Tout ce système, écosystème10 pour mieux dire, a souffert du Covid, de confinement sévère en tourisme sous surveillance sanitaire (2020-2021)11, d’arrêt total des activités en bulles incertaines de retour à la normale12. En processus de résilience cela ne signifie pas sortir au mieux d’une phase critique et tenter de repartir de plus belle mais repenser l’écosystème lui-même de l’activité touristique, en reconnaissant à l’œnogastronomie un potentiel d’innovation et de développement pour le territoire13. On pourrait à cet égard concevoir en préalable un cahier des charges économique mais cela se joue déjà sur un autre territoire : l’imaginaire de l’expérience touristique, œnogastronomique, voie par excellence d’une résilience à la recherche de sens et d’un nouveau souffle sans même attendre la disparition du Covid.
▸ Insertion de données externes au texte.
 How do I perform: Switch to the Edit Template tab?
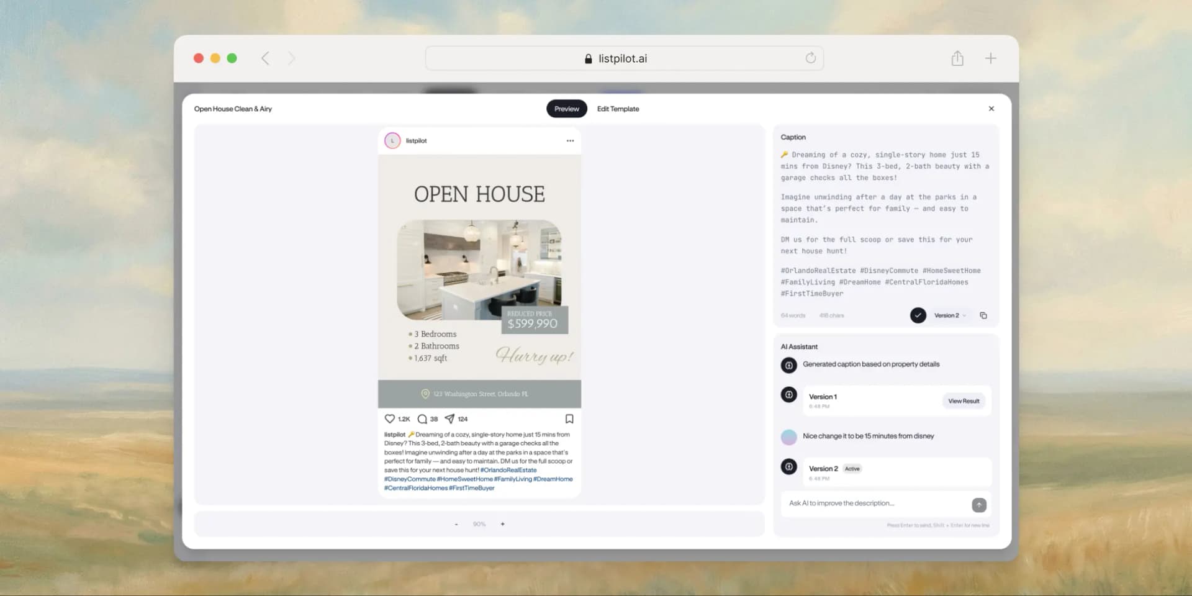(618, 109)
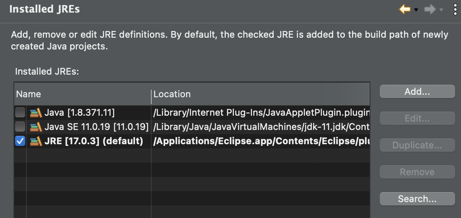Viewport: 461px width, 218px height.
Task: Click the Java SE 11.0.19 library icon
Action: [36, 127]
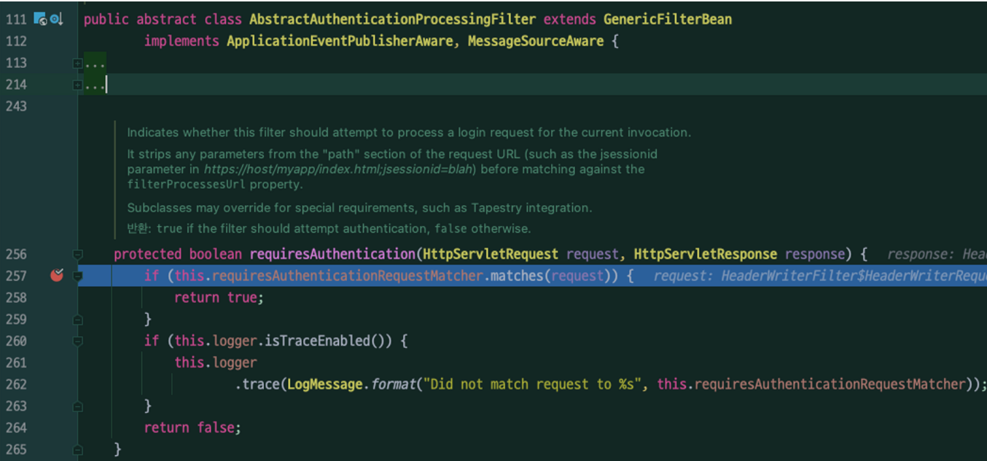The image size is (987, 461).
Task: Click the Spring bean gutter icon on line 111
Action: tap(40, 19)
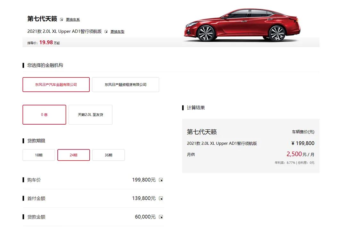Viewport: 346px width, 230px height.
Task: Select 东风日产汽车金融有限公司 finance institution
Action: tap(56, 84)
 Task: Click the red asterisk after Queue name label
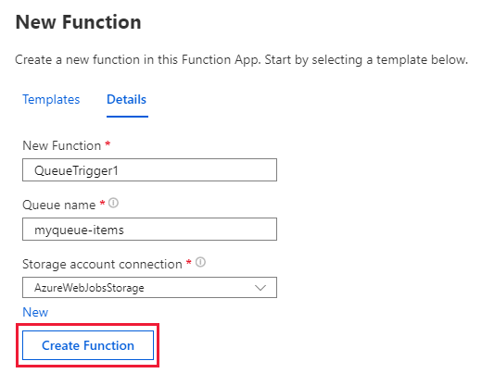102,203
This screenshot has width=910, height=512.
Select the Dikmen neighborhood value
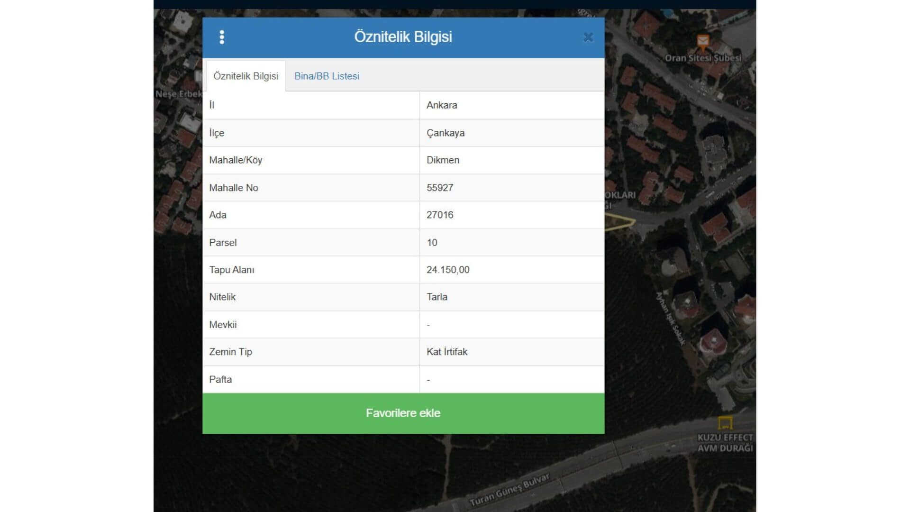tap(443, 160)
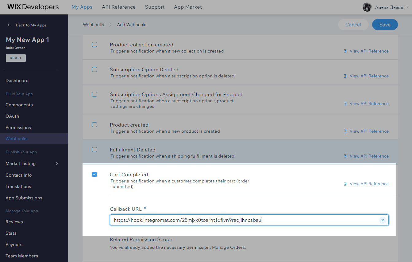Open the API Reference top menu
Screen dimensions: 412x262
coord(118,7)
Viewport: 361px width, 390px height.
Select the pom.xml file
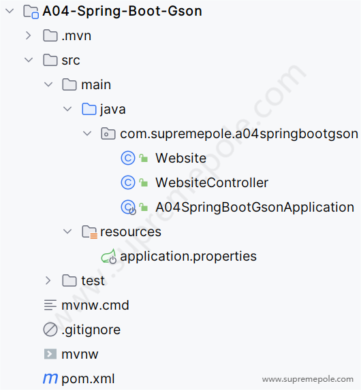tap(88, 379)
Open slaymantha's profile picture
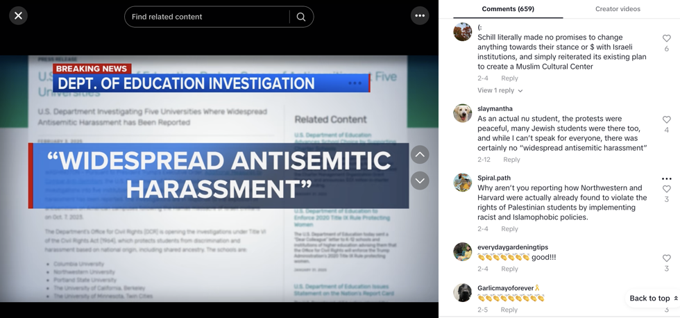This screenshot has height=318, width=680. click(463, 113)
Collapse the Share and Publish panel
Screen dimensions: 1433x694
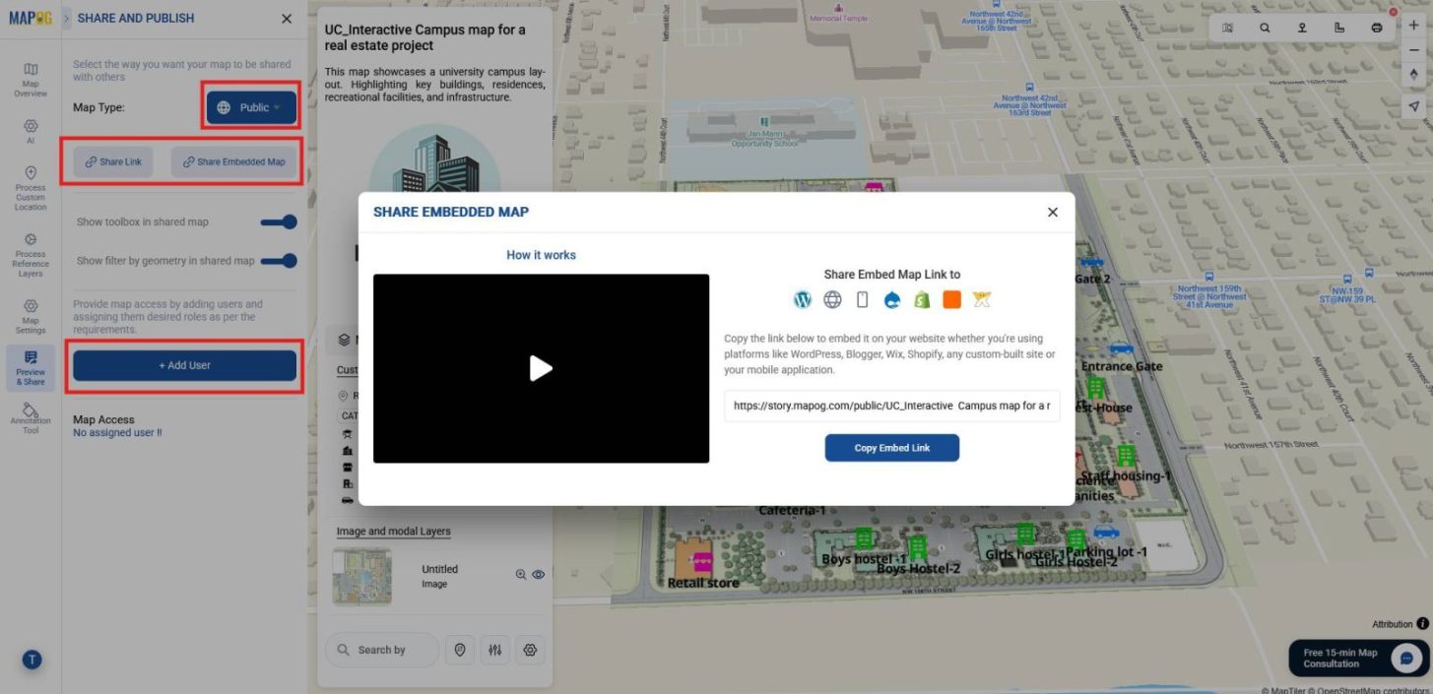(286, 18)
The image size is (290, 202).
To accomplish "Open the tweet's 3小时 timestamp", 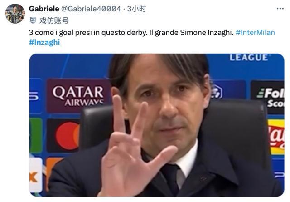I will pos(137,9).
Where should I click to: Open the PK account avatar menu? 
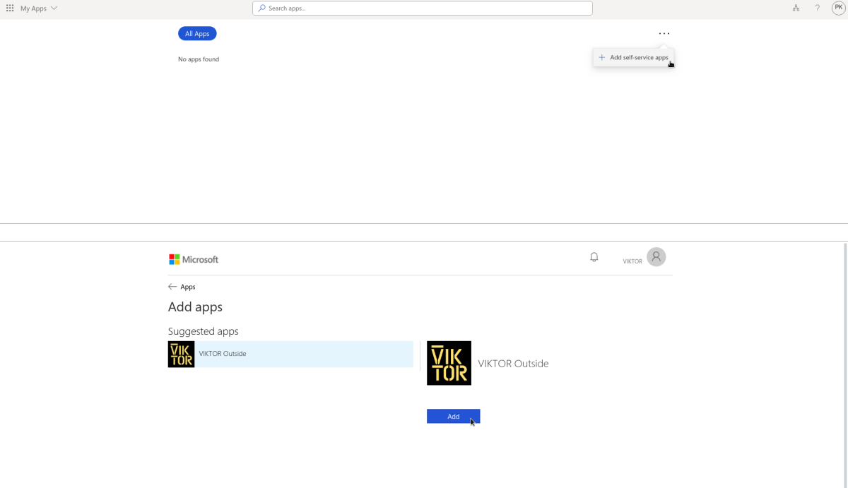[838, 8]

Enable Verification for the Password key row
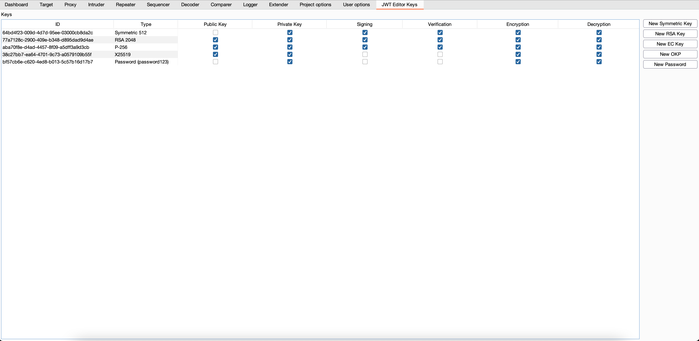(x=440, y=62)
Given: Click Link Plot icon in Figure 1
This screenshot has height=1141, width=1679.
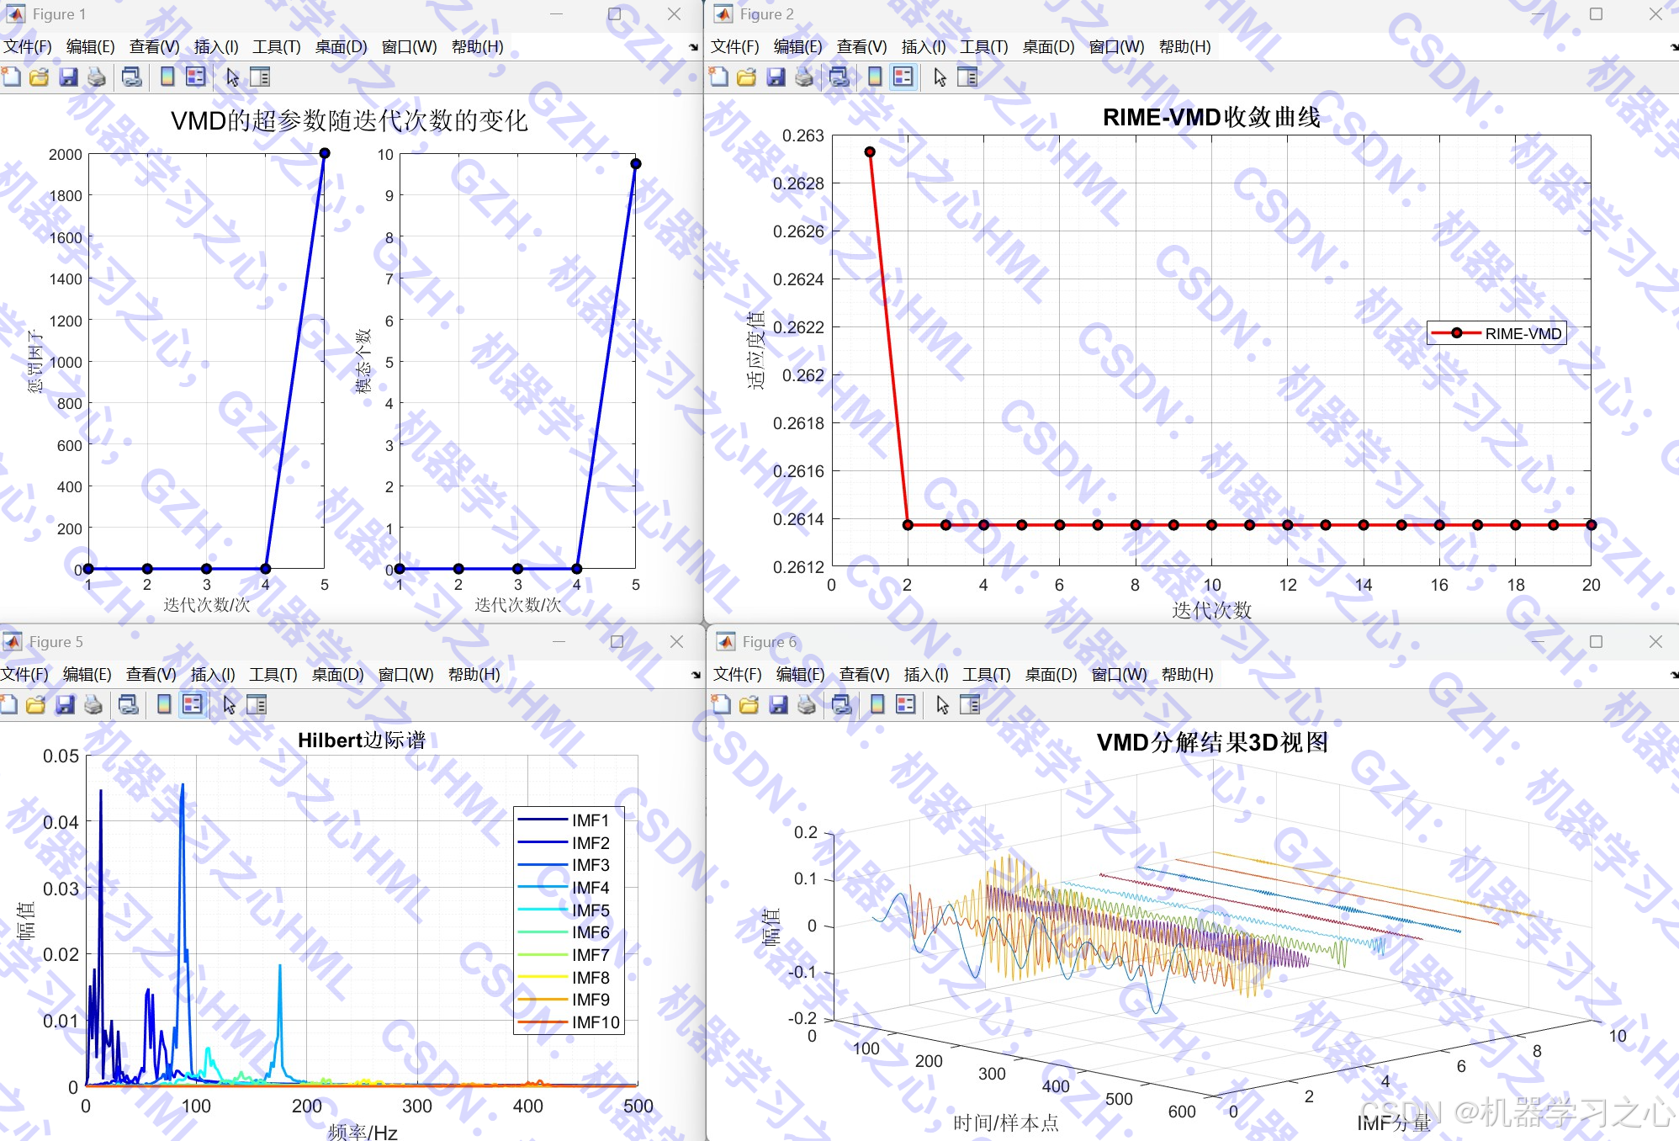Looking at the screenshot, I should point(131,77).
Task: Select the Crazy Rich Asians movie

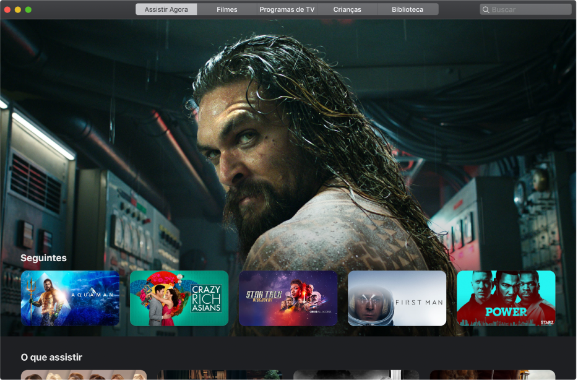Action: 179,298
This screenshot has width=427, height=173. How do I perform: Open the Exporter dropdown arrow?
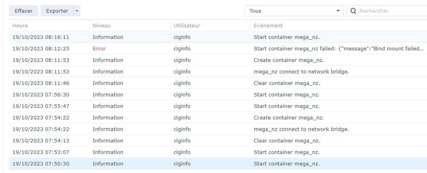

Une voie résiliente : l’imaginaire figural et figuratif de l’œnogastronomie

La couverture médiatique du Covid s’est caractérisée par une inflation de chiffres, statistisques et données, sous forme de grilles, tableaux, courbes. Des relevés et décomptes macabres au quotidien pour alerter sur une situation critique, pour ne pas dire dévastatrice à l’échelle du pays et de la planète. De quoi nourrir en permanence les commentaires de toutes natures et l’affrontement des discours donnés pour experts en plateaux d’information continue. Dans le quotidien encore, toutes les mesures de prévention et de protection ont constamment ramené à la conscience d’une réalité anxiogène, angoissante, confrontée à la maladie, la mort, la crise.

Entre toutes les activités économiques, le tourisme se verra durement frappé. Un dommage planétaire14, avec des effets variables d’une destination ou d’un domaine d’activité à l’autre. À l’échelle réduite de la Bourgogne, entre les vagues épidémiques qui se succèdent en 2020 puis 2021, l’œnotourisme arrive cependant à surnager d’abord avec une clientèle française en quête de respiration, de sensations agréables et apaisées, puis avec des touristes étrangers en mal de terroirs, de vins et de couleurs locales. Si le tourisme constitue un territoire de résilience, il le doit déjà à son capital imaginaire. Mais le propre de l’œnogastronomie est de penser cet imaginaire sans rupture avec les considérations économiques, sociales, culturelles formant l’écosystème de l’expérience touristique. Là où l’œnotourisme entend privilégier la fréquentation des domaines et caveaux, pour une clientèle souvent avertie ou éclairée15, le pari de l’œnogastronomie est d’ouvrir à un espace plus large de pratiques et de perceptions d’un territoire, d’un terroir dans son unité et son unicité, sa pluralité harmonieuse et son originalité : « Qu’il soit lié au patrimoine, à la marchandisation ou au type de déplacement, qu’il soit exprimé par des supports et des contextes énonciatifs et génériques aussi différents que la littérature (romans, récits de voyage), les guides et brochures touristiques, les interactions sur site, ou encore la radio, qu’il soit articulé avant, pendant ou après le voyage, l’imaginaire touristique est omniprésent. Il est bien le thème principal de l’expérience touristique »16.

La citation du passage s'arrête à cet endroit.